▼

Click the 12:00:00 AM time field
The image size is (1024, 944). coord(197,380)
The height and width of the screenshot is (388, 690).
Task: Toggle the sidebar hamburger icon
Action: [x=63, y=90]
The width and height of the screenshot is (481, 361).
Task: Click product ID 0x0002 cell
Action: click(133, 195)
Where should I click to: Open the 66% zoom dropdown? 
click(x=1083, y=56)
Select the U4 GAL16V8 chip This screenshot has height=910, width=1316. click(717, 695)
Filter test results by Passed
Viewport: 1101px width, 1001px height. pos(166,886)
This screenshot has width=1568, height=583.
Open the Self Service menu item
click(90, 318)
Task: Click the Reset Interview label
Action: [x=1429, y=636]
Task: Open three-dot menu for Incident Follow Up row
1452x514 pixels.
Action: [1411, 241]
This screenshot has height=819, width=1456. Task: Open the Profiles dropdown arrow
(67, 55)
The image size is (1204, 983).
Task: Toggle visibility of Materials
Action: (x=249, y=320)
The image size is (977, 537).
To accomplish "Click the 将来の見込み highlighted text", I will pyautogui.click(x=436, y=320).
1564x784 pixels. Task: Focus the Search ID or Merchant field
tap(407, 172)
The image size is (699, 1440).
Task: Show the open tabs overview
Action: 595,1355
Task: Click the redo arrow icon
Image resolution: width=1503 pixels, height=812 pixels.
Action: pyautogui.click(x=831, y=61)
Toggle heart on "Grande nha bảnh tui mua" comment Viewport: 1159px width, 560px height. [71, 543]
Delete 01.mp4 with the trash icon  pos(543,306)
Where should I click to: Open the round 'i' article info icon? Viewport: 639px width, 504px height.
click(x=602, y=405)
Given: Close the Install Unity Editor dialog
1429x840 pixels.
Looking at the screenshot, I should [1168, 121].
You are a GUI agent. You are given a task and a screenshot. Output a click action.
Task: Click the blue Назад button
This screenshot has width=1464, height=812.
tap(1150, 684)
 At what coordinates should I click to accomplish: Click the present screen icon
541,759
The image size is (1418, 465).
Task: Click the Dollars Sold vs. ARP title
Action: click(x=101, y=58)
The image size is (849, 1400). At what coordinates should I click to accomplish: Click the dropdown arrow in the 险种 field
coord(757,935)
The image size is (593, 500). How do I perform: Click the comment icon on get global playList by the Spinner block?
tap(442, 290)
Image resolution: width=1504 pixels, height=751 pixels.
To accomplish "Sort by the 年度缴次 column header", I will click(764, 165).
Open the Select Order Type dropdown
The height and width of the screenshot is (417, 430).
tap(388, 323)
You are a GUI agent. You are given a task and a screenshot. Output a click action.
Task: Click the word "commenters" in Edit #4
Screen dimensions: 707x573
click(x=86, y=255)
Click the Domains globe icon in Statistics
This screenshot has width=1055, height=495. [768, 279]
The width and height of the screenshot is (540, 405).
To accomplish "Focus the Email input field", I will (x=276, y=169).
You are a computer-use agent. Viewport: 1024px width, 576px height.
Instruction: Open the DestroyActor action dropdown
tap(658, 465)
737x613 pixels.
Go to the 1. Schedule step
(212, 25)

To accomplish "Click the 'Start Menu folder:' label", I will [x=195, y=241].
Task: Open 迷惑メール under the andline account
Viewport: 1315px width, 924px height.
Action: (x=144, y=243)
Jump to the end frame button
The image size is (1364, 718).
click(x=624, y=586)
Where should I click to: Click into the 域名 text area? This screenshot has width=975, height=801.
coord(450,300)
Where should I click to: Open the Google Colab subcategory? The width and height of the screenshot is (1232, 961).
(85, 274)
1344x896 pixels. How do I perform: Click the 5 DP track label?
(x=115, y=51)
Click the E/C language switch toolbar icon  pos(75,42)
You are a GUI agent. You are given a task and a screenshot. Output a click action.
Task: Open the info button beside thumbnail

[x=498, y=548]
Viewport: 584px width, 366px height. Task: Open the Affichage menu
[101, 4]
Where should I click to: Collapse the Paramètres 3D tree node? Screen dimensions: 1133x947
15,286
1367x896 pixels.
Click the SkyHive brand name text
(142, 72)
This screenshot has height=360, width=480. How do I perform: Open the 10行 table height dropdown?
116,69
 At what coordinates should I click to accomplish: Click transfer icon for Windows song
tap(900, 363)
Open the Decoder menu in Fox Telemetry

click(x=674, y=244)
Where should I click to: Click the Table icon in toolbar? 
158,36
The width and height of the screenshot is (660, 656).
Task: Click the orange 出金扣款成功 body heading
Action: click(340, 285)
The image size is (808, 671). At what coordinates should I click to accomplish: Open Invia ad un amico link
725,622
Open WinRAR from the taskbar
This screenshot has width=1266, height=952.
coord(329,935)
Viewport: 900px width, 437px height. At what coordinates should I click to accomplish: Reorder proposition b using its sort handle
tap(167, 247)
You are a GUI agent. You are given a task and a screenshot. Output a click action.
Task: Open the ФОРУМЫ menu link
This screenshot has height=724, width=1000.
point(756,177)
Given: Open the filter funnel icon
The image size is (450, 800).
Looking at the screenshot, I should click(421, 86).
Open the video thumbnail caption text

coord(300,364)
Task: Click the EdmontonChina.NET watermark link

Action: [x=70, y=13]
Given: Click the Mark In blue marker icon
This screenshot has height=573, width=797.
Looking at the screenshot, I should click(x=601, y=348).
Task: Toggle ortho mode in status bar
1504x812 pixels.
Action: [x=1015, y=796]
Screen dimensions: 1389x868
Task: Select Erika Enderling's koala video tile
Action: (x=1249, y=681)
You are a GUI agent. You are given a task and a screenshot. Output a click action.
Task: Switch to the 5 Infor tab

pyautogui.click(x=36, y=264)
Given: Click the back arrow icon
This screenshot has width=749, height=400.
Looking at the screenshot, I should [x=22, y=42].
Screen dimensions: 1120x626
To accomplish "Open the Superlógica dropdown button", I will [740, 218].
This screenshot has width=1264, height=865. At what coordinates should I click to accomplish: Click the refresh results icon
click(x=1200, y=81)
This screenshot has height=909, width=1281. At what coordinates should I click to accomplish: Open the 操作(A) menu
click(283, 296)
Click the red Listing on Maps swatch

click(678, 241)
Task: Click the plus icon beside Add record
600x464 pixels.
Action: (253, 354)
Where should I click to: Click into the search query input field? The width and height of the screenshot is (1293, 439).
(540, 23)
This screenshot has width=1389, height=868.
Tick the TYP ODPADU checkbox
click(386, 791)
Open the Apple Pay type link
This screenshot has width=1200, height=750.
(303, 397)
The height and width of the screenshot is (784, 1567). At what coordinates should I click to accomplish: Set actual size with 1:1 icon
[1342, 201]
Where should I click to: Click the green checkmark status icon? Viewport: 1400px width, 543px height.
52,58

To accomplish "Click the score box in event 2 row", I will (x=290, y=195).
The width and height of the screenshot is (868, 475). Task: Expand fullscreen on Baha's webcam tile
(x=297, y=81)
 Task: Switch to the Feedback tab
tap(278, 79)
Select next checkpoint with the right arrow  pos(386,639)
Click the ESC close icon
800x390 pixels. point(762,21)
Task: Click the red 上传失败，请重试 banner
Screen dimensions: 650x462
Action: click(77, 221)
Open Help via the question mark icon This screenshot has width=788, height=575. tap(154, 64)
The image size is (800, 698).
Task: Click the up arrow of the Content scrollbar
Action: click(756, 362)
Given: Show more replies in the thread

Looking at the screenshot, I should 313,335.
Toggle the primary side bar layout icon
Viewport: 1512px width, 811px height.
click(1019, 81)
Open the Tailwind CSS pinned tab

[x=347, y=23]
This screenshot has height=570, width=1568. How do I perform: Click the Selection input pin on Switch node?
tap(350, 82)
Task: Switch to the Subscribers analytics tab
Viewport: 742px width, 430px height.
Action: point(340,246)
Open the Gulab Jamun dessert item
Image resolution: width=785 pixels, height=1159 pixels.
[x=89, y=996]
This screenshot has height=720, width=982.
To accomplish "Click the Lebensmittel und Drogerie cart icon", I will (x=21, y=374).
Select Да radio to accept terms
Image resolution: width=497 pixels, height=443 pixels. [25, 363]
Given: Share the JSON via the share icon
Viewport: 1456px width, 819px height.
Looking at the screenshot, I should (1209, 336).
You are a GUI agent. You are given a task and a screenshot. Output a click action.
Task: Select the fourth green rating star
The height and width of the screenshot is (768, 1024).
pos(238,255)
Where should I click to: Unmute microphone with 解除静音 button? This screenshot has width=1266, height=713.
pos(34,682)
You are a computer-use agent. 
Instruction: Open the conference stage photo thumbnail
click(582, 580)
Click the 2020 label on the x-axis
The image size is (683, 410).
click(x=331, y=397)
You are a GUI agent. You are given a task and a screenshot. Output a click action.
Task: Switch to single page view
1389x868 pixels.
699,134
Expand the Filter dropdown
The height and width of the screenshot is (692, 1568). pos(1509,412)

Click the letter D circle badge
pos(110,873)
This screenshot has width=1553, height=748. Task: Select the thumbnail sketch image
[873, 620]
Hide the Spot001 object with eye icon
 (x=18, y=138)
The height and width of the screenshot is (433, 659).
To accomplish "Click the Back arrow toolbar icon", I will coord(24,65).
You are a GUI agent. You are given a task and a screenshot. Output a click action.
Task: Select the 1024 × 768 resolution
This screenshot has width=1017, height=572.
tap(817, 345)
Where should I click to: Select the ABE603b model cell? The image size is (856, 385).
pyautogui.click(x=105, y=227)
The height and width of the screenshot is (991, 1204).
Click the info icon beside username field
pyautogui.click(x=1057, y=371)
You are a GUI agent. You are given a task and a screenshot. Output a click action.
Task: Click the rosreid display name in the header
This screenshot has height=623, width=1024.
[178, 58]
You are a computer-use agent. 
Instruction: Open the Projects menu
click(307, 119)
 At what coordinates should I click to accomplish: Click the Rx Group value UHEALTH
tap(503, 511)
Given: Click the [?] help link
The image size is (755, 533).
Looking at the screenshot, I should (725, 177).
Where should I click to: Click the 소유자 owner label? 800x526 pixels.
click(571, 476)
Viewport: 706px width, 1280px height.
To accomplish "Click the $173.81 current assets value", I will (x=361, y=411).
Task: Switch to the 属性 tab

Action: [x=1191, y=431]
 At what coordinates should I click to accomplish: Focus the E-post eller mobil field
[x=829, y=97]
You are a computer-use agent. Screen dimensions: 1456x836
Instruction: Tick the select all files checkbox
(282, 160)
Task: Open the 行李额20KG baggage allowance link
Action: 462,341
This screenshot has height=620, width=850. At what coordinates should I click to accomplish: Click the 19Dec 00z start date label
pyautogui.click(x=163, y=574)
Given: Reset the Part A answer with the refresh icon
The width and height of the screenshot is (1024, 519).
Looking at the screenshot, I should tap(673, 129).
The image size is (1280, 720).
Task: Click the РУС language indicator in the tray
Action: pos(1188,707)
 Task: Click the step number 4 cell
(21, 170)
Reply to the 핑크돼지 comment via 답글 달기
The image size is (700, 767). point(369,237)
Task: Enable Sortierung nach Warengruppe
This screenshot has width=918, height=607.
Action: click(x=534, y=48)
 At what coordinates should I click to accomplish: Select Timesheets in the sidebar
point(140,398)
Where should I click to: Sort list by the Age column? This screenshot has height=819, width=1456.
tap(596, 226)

▲

| Task goal |
Return the entries between the line holding "Click the Domains globe icon in Statistics" and the line holding "will (x=276, y=169).", inclusive, copied verbatim.

| Solution to the problem |
Click the Domains globe icon in Statistics
This screenshot has width=1055, height=495. [768, 279]
The width and height of the screenshot is (540, 405).
To accomplish "Focus the Email input field", I will (x=276, y=169).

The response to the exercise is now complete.